As we walked and talked – despite being thoroughly drenched by the miserable British weather – nostalgia inevitably led us to share our frustrations with the project’s failure, however the selfless story that had inspired its mission seemed to dispel the negativity. It seemed bigger than the two of us, but what could we do about it?

It was at that moment we had an epiphany: How could a website whose goal is bringing people together to do meaningful acts of kindness be built without involving acts of kindness from people? We had gone about it all wrong! We had to get back in the game.

And so we did, this time with a new approach: reaching out to our friends for a favour under the guiding principle of “I help you. You help me. Everybody happy”. Our friends invited their friends to help, who in turn invited their friends too, banding together a community of kindhearted, ordinary people, like you and me, from all walks of life across the globe unified by a calling to donate their time and their talent, in building something that really, really mattered.

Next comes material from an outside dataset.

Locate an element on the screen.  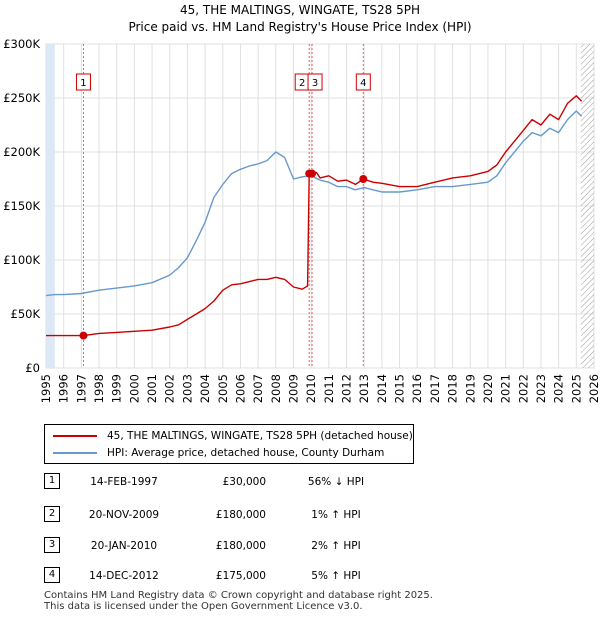
y-tick-label: £250K is located at coordinates (22, 98).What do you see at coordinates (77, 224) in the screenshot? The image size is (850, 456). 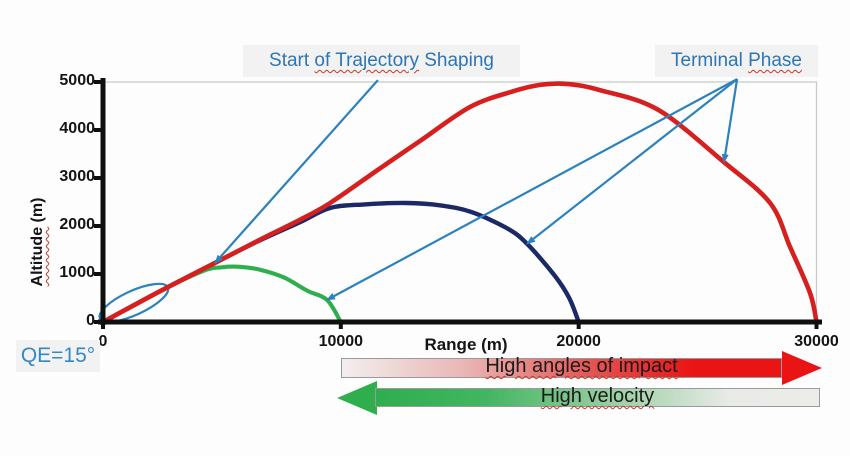 I see `y-tick-label: 2000` at bounding box center [77, 224].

At last things started falling into place, and something magical happened giving me goose bumps: new friendships planted between strangers collaborating online blossomed into deep meaningful real world relationships, where we helped each other not only with little things that made life easier – like providing a listening ear, sharing a meal together, lending each other stuff – but also transformative acts of kindness and compassion, such as:

  • Working behind-the-scenes to help a young Swiss independent filmmaker with no connections bring his sci-fi short film to the big screen,
  • Putting on a concert (complete with choreographed dancers) at no cost and in record time for a personal assistant who, had secretly dreamed of singing in front of a Zurich audience,
  • Giving a helping hand to package and label a Fair Trade-produced coconut sweetener supporting sustainable rural farming communities in the Philippines,
  • Participation in the life-affirming and humbling experience of on-the-ground humanitarian work with children in Haiti, and
  • Mobilising activists to take part in the powerfully monumental Women’s March for gender equality in London

to name a few. We took those fun memories, beautiful experiences, and life lessons with the phenomenal men and women we now call our friends – and to whom words cannot fully describe how thankful we are – and translated them into functionality you see today in the platform so that one day “I help you, you help me, everybody happy” will become the norm and not the exception.